1. The Lord frequently changes his mind in the light of changing circumstances, or as a result of prayer (Exod. 32:14; Num. 14:12–20; Deut. 9:13–14, 18–20, 25; 1 Sam. 2:27–36; 2 Kings 20:1–7; 1 Chron. 21:15; Jer. 26:19; Ezek. 20:5–22; Amos 7:1–6; Jonah 1:2; 3:2, 4–10). At other times he explicitly states that he will change his mind if circumstances change (Jer. 18:7–11; 26:2–3; Ezek. 33:13–15). This willingness to change is portrayed as one of God’s attributes of greatness (Joel 2:13–14; Jonah 4:2). If the future were exhaustively and eternally settled, as classical theism teaches, it would be impossible for God to genuinely change his mind about matters.
2. God sometimes expresses regret and disappointment over how things turned out—even occasionally over things that resulted from his own will. (Gen. 6:5–6; 1 Sam. 15:10, 35; Ezek. 22:29–31). If the future was exhaustively and eternally settled, it would be impossible for God to genuinely regret how some of his own decisions turned out.
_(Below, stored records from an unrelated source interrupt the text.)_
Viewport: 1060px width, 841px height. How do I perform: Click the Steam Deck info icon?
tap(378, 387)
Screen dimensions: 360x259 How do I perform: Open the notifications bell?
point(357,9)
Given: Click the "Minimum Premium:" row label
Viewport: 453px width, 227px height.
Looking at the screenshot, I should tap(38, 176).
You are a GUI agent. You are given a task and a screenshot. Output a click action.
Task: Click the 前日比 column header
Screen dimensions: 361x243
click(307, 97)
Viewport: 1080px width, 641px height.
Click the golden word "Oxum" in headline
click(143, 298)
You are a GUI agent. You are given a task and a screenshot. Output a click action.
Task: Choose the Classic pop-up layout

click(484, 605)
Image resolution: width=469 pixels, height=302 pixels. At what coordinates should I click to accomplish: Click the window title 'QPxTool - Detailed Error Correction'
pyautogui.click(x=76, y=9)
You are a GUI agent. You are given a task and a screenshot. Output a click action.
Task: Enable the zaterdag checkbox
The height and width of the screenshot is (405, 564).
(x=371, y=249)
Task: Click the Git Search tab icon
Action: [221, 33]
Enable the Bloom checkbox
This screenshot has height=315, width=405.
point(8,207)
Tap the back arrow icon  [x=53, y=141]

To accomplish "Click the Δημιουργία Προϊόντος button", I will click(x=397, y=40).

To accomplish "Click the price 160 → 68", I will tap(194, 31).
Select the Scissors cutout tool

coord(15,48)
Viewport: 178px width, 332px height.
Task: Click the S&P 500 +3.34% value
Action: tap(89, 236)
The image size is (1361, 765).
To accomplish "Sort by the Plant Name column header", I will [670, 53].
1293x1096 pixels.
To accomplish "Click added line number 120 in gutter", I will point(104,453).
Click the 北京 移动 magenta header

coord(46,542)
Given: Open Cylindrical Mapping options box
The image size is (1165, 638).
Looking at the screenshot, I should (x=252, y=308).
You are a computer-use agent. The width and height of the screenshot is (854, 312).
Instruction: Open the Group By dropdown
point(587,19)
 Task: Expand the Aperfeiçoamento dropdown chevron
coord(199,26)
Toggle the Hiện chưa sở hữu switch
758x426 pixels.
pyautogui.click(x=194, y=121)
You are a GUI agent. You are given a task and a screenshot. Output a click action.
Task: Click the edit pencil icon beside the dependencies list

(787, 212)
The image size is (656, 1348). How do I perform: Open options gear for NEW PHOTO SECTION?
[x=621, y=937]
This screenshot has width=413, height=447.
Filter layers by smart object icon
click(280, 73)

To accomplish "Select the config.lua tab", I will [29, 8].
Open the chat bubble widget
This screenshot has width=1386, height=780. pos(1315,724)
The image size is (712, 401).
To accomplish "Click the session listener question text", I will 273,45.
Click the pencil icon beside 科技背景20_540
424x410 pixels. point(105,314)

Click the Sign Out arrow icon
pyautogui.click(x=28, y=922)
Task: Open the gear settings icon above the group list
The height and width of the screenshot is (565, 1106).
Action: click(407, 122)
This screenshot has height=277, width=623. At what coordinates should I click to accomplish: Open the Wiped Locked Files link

3. At other times God tells us that he is surprised at how things turned out because he expected a different outcome (Isa. 5:3–7; Jer. 3:67; 19–20). If the future were eternally and exhaustively settled, everything would come to pass exactly as God eternally knew or determined it to be.
4. The Lord frequently tests his people to find out whether they’ll remain faithful to him (Gen. 22:12; Exod. 16:4; Deut. 8:2; 13:1–3; Judges 2:20–3:5; 2 Chron. 32:31). If the future were eternally and exhaustively settled, God could not genuinely say he tests people “to know” whether they’ll be faithful or not.
5. The Lord sometimes asks non-rhetorical questions about the future (Num. 14:11; Hos. 8:5) and speaks to people in terms of what may or may not happen (Exod. 3:18–4:9; 13:17; Jer. 38:17–18, 20–21, 23; Ezek. 12:1–3). If the future were exhaustively and eternally settled, God could never genuinely speak about the future in terms of what “may” or “may not” happen.